Privileged origins taint perceived authenticity
Lan Anh Ton, Rosanna Smith & Ernest Baskin
Journal of Experimental Social Psychology, November 2025

Abstract:
Although individuals have no control over what they are endowed with at birth, those from privileged origins, such as being born into wealth, are often viewed negatively. This article examines how information about an individual's privilege at birth influences assessments of their authenticity and what they create. We theorize that a privileged origin dilutes the connection between an individual and their creation by introducing attributional ambiguity as to whether the creation is a true reflection of the individual or due to the advantages from the privilege. This diluted connection lowers the individual's perceived authenticity and assessments of the creation. Across Studies 1 and 2, we find individuals born with high privilege, in the form of either wealth or beauty, are seen as less authentic than those born with low or moderate privilege, which decreases evaluations of what they create. Study 3 tested the attributional process underlying these decreased evaluations, finding that high privilege decreases attributions of the creation to the individual, lowering the individual's perceived authenticity. Study 4 showed that these effects persisted even when the high-privilege individual acknowledged their privilege. Study 5 revealed that these effects attenuate when the high-privilege individual possesses mixed privilege (i.e., high wealth but low beauty or low wealth but high beauty). These findings highlight the reputational challenge faced by individuals born into privilege and offer theoretical insight into the negative authenticity judgments associated with privileged origins.

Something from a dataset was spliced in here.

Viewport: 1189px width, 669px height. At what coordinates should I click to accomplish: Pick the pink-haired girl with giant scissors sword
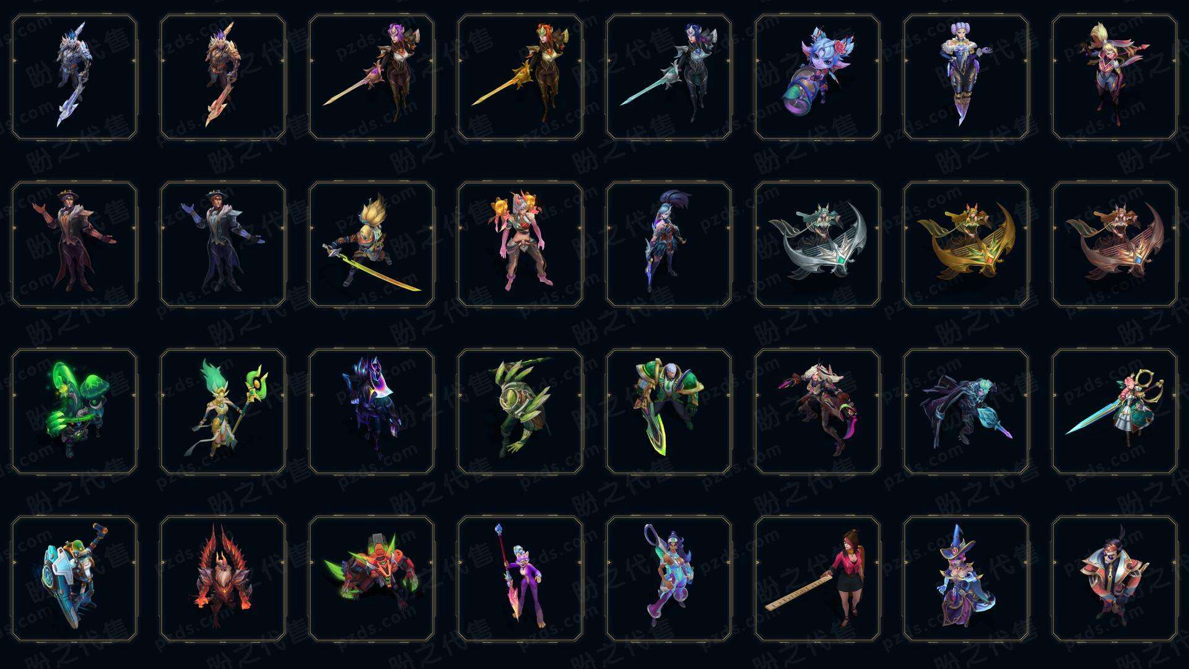(x=1115, y=412)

A Dynamic Model of the Racial Wealth Gap
Sylvain Catherine, Ellen Jiayang Lu & James Paron
University of Pennsylvania Working Paper, July 2025

Abstract:
We study how disparities in economic factors contribute to the racial wealth gap between Black and White Americans through the lens of a life-cycle model. Although economic factors can explain differences in the composition of wealth, their overall effect on the wealth gap is often ambiguous and counter-intuitive. This is because, in a dynamic setting, consumption responds to offset the effects of both direct monetary costs and endogenous portfolio reallocations. Our results highlight the importance of considering dynamic effects in the study of wealth inequality between groups.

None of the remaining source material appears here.